For decades, U.S. policymakers have treated the UAE as a unitary actor: predictable, disciplined, and aligned on core security questions. That characterization was always a simplification.
The federation is, and has always been, a negotiated arrangement.
The smaller emirates accepted Abu Dhabi’s primacy in exchange for security guarantees and fiscal redistribution. That compact held because Abu Dhabi delivered on both. Whether it can continue to do so – under sustained external pressure and tightening resource constraints – is no longer a theoretical question.

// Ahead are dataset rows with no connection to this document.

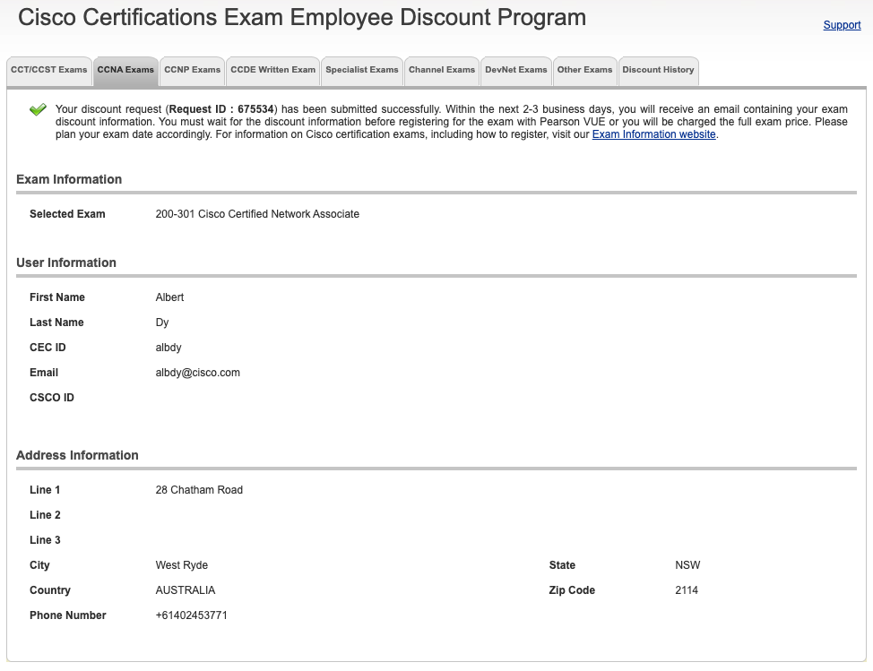Switch to the CCNP Exams tab
Viewport: 873px width, 671px height.
[192, 70]
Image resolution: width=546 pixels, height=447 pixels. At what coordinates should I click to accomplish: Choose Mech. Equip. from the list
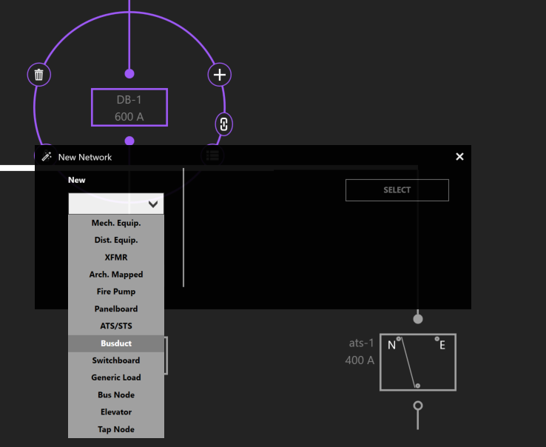click(116, 223)
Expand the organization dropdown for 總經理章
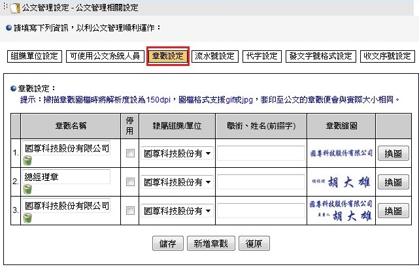Screen dimensions: 419x271 (177, 182)
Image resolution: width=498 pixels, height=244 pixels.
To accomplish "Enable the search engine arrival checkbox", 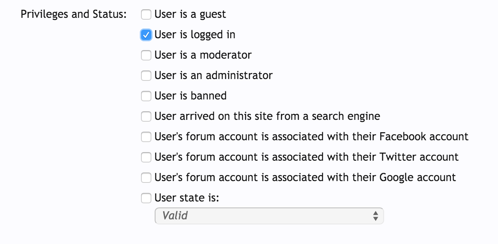I will 146,116.
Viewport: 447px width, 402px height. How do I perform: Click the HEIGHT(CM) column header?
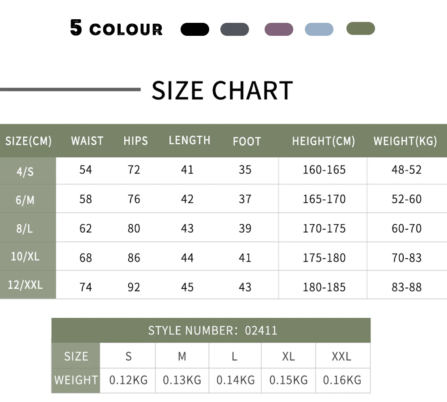click(x=324, y=141)
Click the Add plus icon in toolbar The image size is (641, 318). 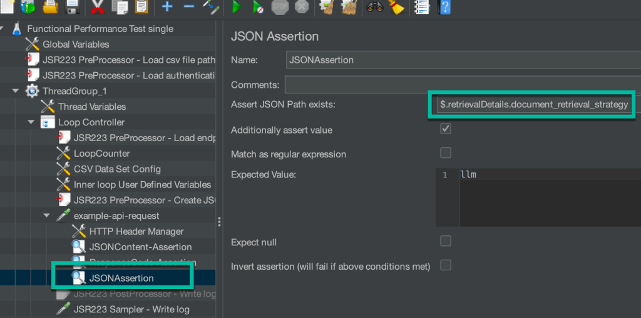click(x=167, y=7)
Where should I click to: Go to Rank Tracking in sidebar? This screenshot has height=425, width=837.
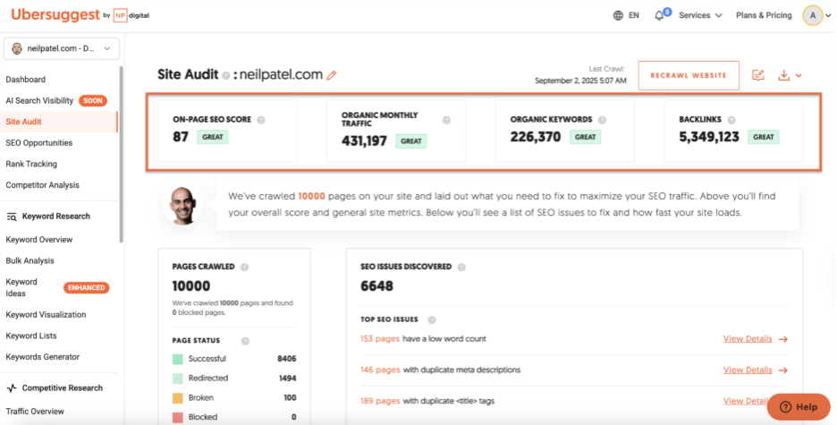31,164
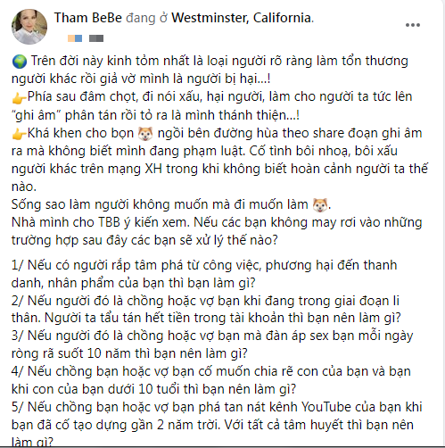Click the gray audience privacy icon

click(x=96, y=38)
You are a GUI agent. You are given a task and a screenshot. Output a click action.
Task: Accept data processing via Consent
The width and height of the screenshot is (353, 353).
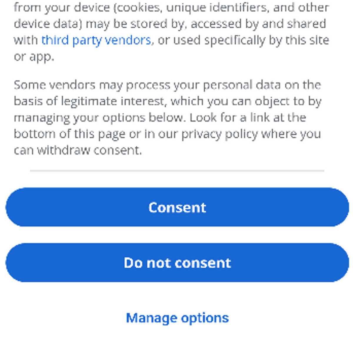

Iran’s capacity to threaten critical infrastructure, disrupt maritime commerce, and inject persistent regional uncertainty carries internal political consequences that extend well beyond direct military harm.
The central question now being asked inside the federation is whether Abu Dhabi can guarantee security without imposing costs that smaller emirates are unwilling to bear.
As that answer grows less certain, the incentives sustaining unity shift.
The tension is clearest in Dubai.
As the federation's commercial engine, Dubai's prosperity depends on its reputation as a stable, open, and globally integrated marketplace – a status that prolonged confrontation with Iran directly threatens.
That pressure coincides with an inevitable leadership transition from Mohammed bin Rashid Al Maktoum, whose personal authority and long relationship with Abu Dhabi has done significant work in papering over internal differences.
A successor navigating a more volatile external environment may calculate that greater autonomy – particularly in economic and external affairs – is worth asserting.
That is a reasonable bet, and Abu Dhabi should not assume otherwise.
The northern emirates–Sharjah, Fujairah, Ajman, Ras al-Khaimah–face a different but parallel calculus. They depend on federal transfers and security guarantees yet sit closer to the exposure. If confidence in Abu Dhabi’s protective capacity erodes, hedging becomes rational.
That hedging is unlikely to take the form of formal declarations.
It will look like diversified economic partnerships, more assertive local governance, and quiet outreach to broaden external relationships.
None of that constitutes a break. All of it weakens the federation’s internal coherence.
Fiscal pressure compounds the political one. Even a resource-rich state must allocate: sustained conflict means defense spending, economic stabilization, and reconstruction compete for the same capital.
If redistribution to smaller emirates narrows or becomes more selective, long-standing grievances will sharpen.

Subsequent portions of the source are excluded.